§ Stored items
╭──

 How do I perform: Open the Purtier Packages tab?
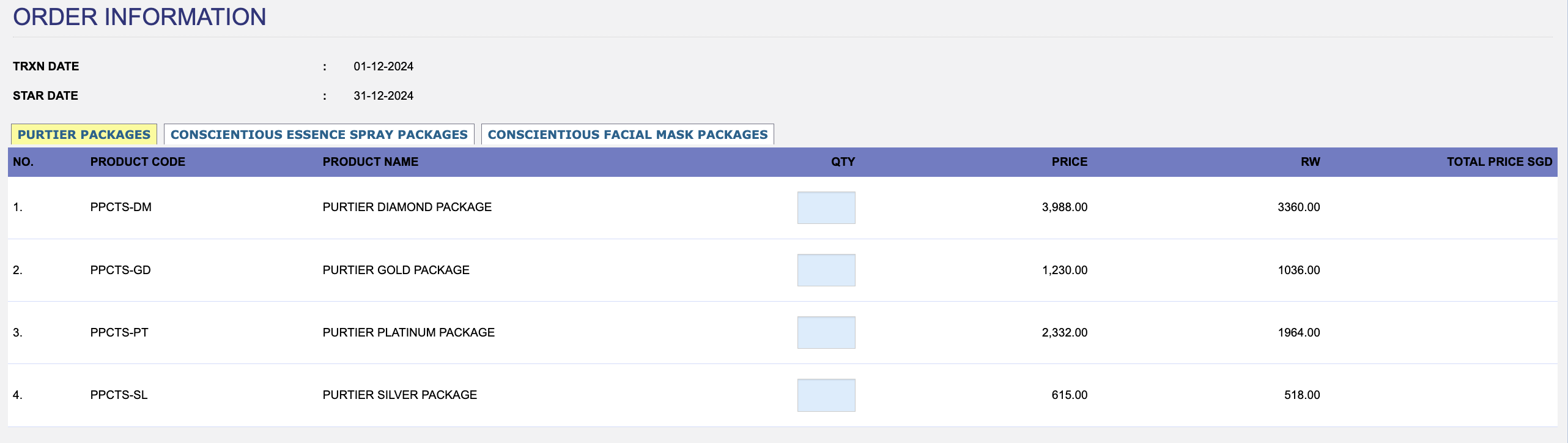[84, 135]
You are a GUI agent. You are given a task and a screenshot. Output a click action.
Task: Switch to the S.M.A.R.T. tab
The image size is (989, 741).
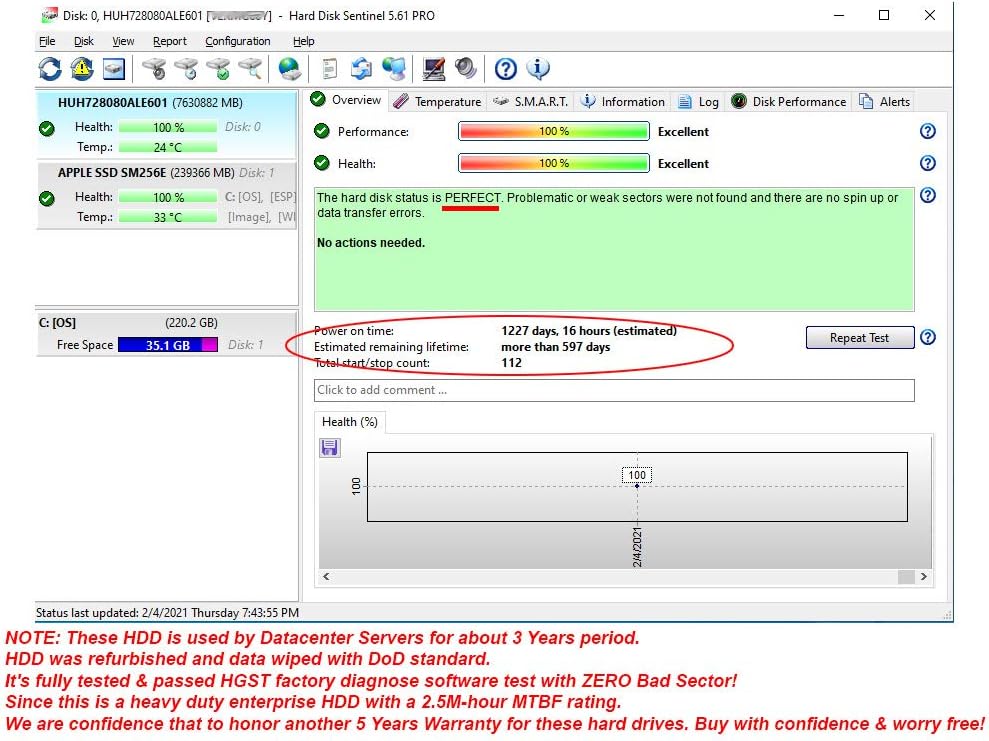pyautogui.click(x=531, y=101)
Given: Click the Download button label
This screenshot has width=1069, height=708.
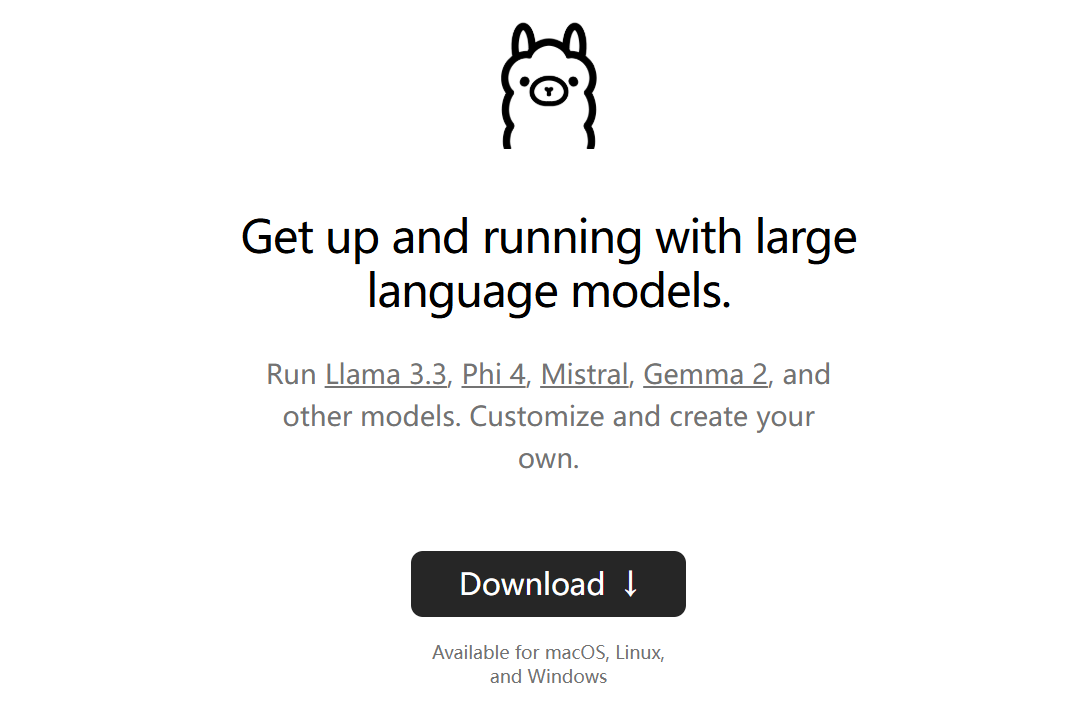Looking at the screenshot, I should pos(532,584).
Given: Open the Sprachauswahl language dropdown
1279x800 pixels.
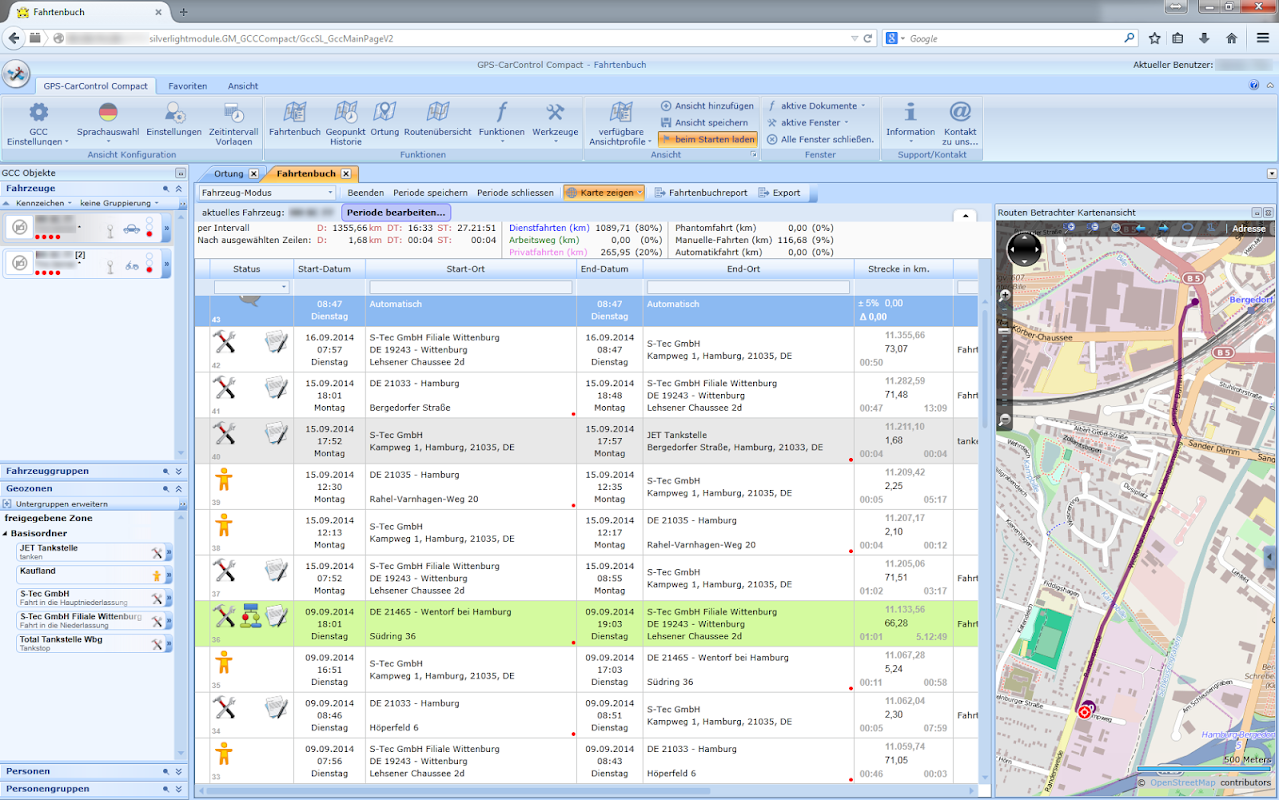Looking at the screenshot, I should pos(108,120).
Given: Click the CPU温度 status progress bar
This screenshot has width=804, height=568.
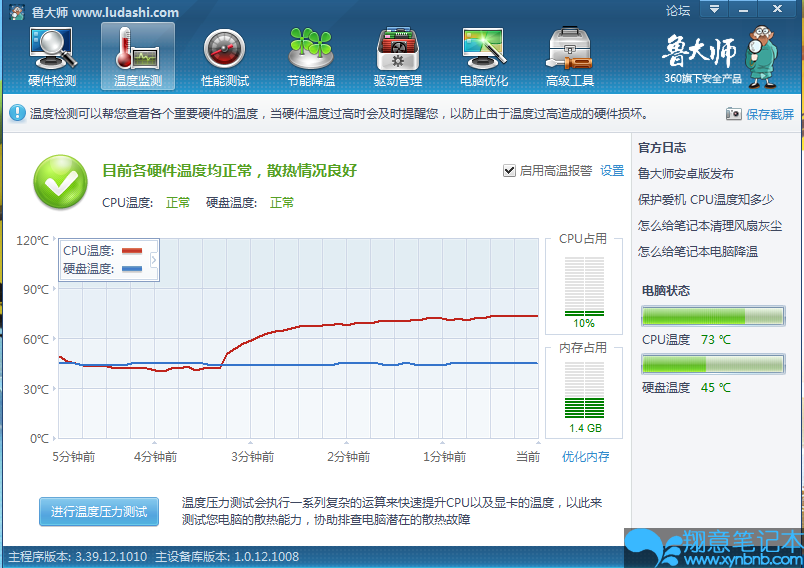Looking at the screenshot, I should pos(712,317).
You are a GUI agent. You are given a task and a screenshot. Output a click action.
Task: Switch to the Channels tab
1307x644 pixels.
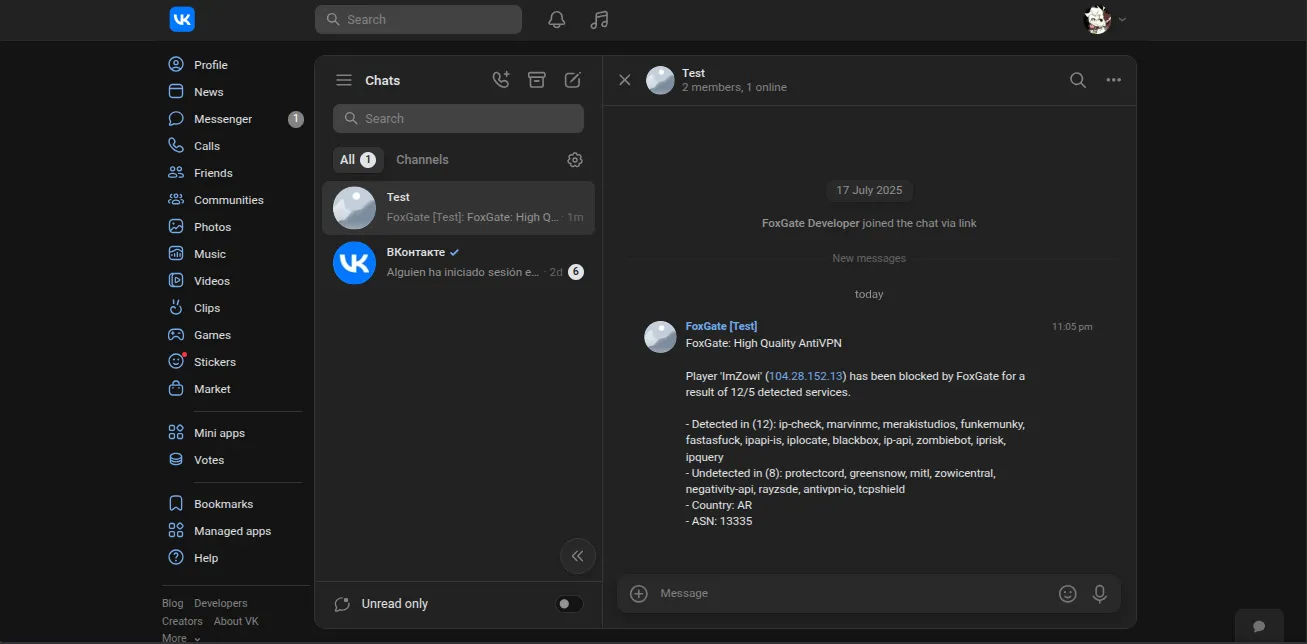(422, 160)
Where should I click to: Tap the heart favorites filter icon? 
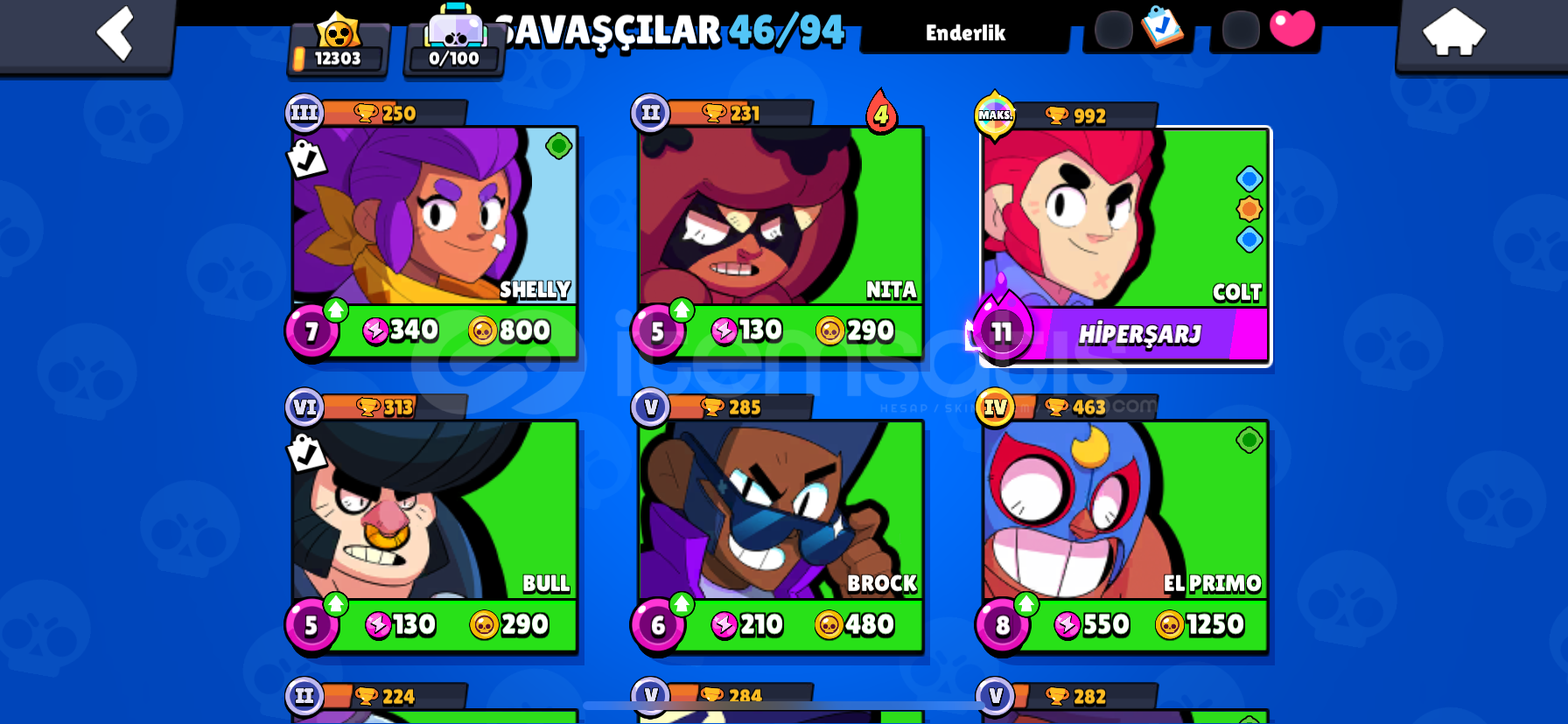click(x=1292, y=28)
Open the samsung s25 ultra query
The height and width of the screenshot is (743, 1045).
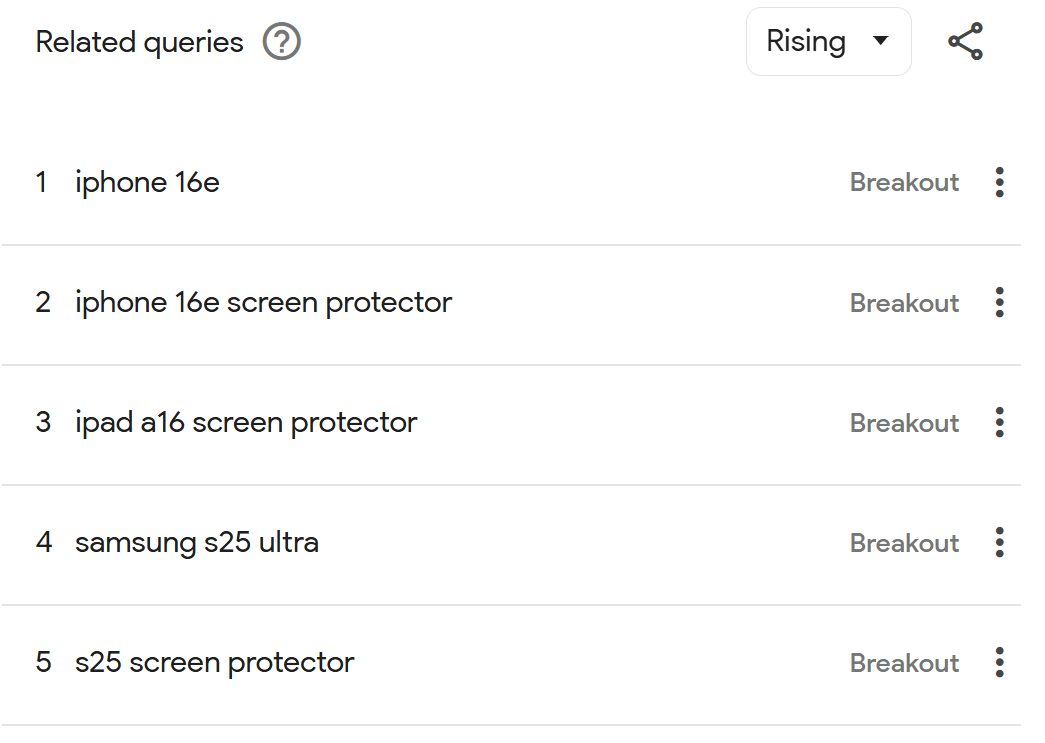pos(197,542)
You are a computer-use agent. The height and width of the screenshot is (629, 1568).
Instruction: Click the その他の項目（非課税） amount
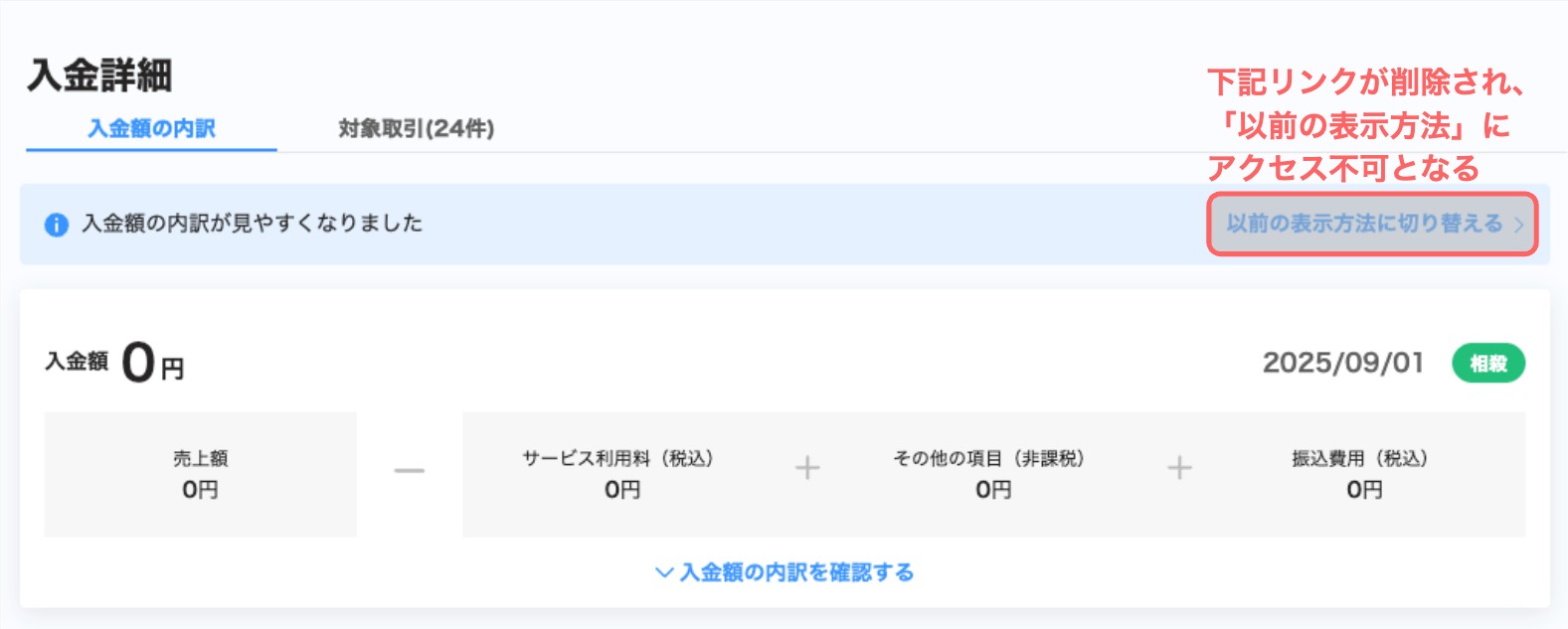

╰──

§ What you have to do
Reproduce the records above from their first line to the line bearing "Given: Click the Download button label", both ends included, leaving every picture out.

§ Output
 How do I perform: Open the Purtier Packages tab?
[84, 135]
You are a GUI agent. You are given a task and a screenshot. Output a click action.
Task: Switch to the S.M.A.R.T. tab
The image size is (989, 741).
pyautogui.click(x=531, y=101)
Given: Click the Download button label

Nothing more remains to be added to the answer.